▶ **The task**
Copy out the data word for word, from the line containing "For every named" through the line containing "avis (113, 235)", with both of those lines included.

▶ **Records for processing**

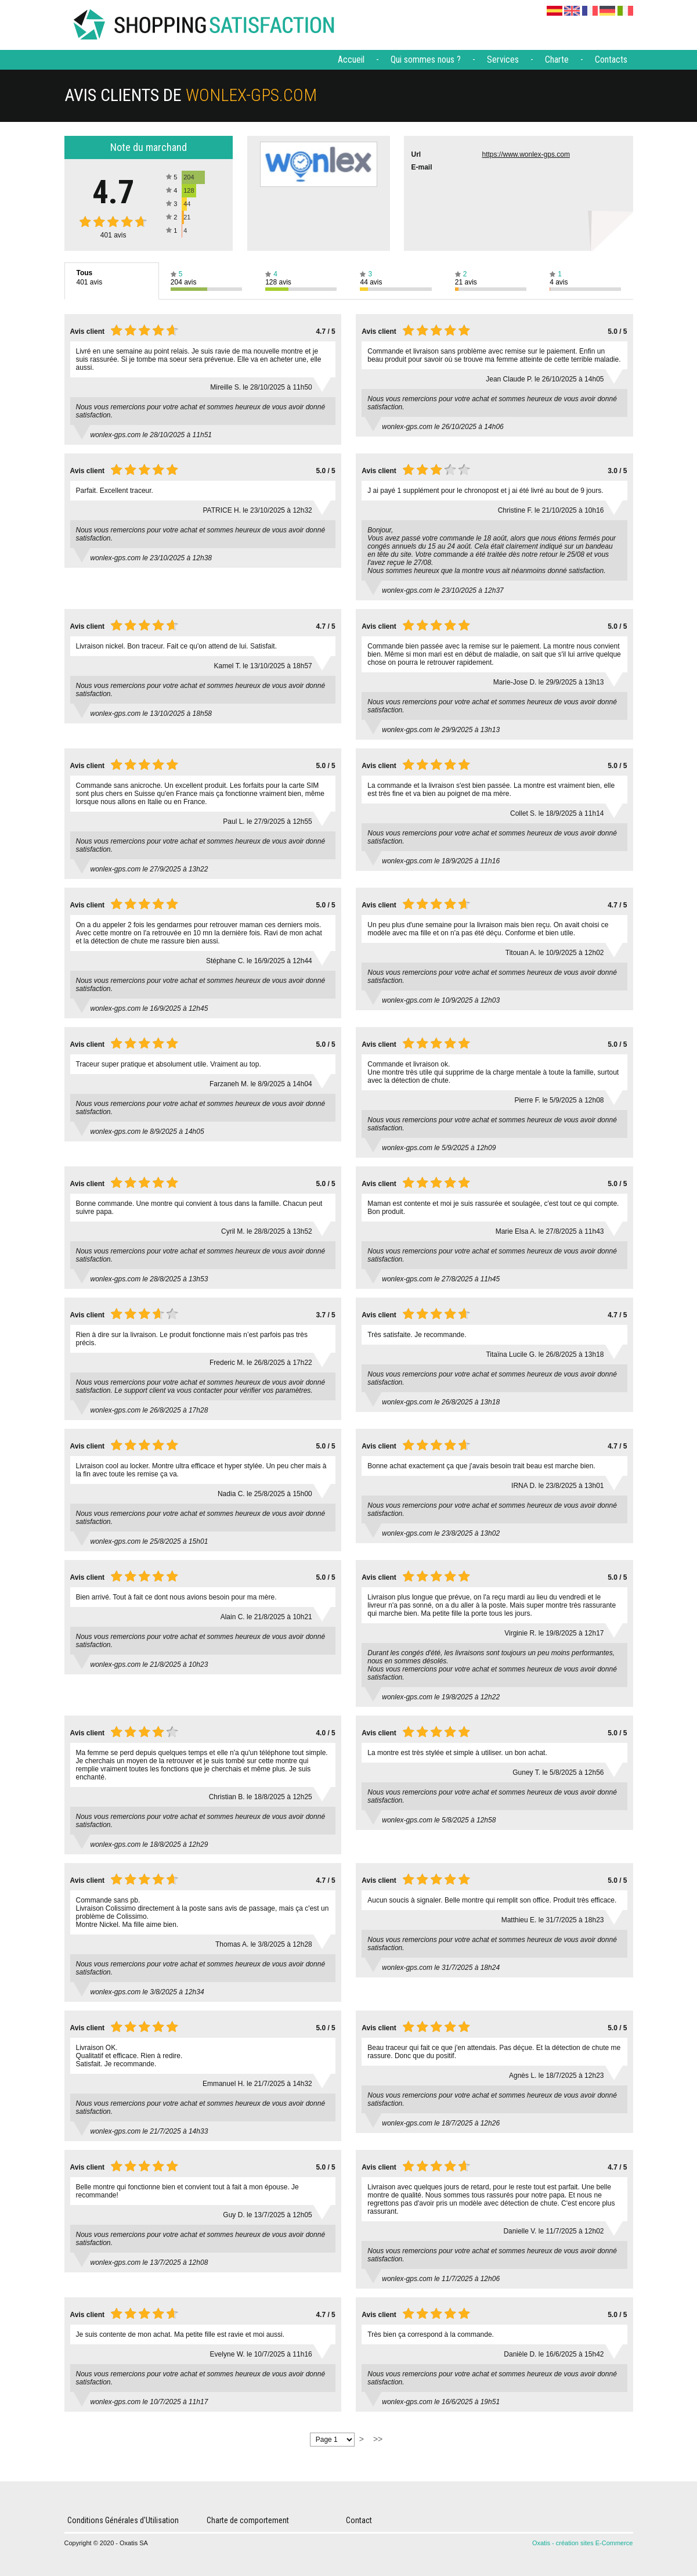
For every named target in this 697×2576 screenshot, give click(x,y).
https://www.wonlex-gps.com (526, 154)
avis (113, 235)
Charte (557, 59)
---
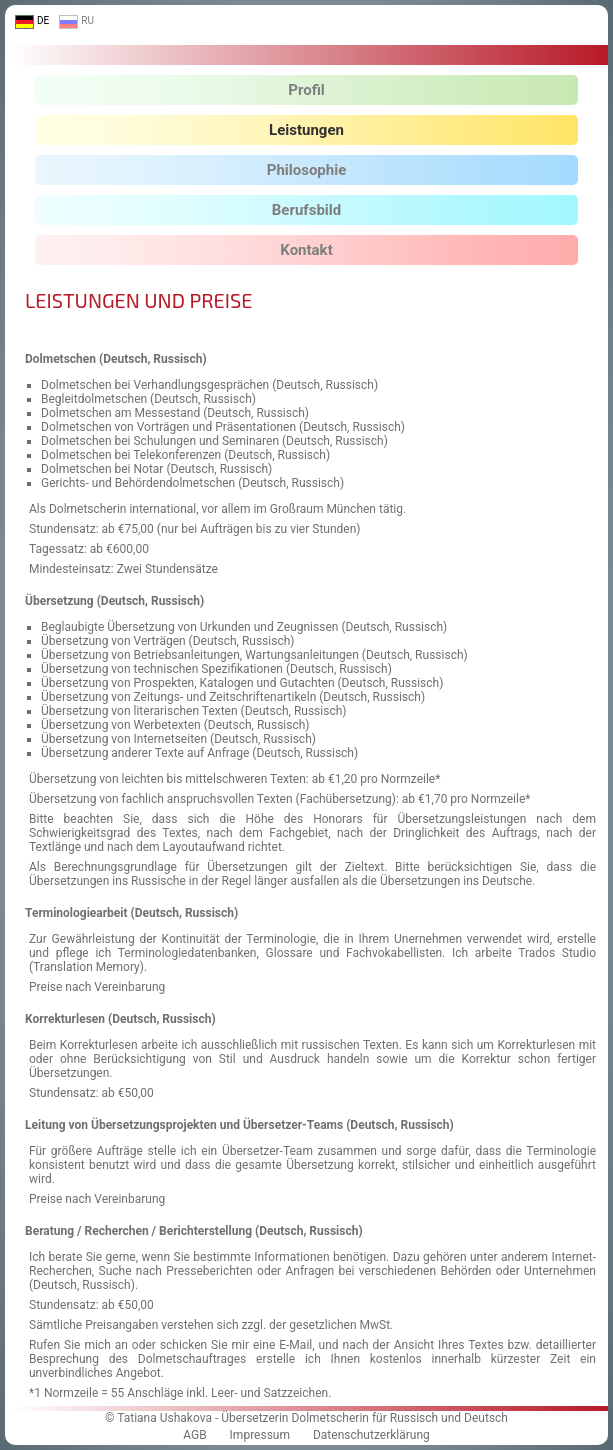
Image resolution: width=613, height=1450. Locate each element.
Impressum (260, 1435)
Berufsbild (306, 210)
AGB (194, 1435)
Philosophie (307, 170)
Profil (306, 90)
...
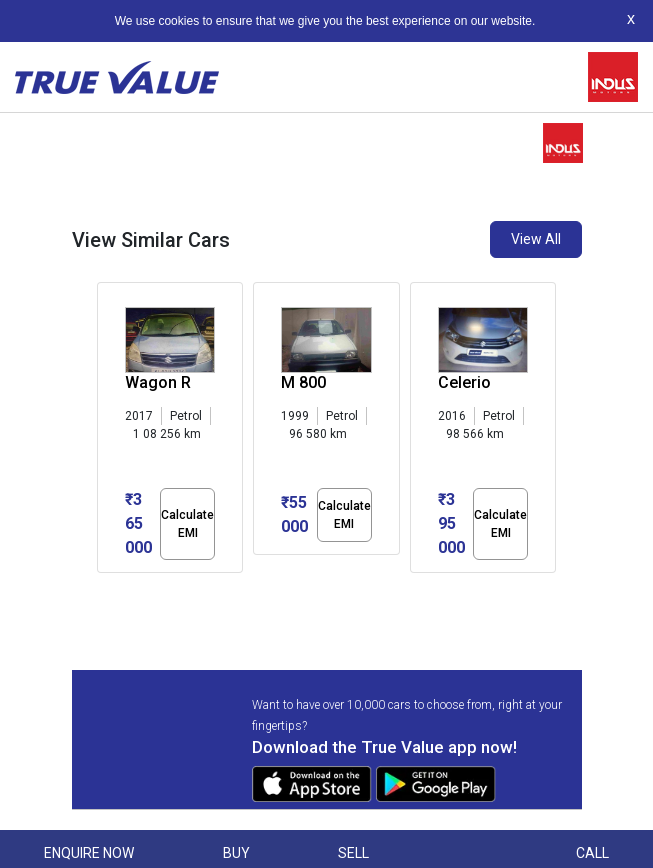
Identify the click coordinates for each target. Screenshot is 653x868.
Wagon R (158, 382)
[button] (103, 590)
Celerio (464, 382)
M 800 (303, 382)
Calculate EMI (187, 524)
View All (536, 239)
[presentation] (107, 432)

▶ **Solution to the exercise**
For every named target in this 697×2576 screenshot, give click(x,y).
https://www.wonlex-gps.com (526, 154)
avis (113, 235)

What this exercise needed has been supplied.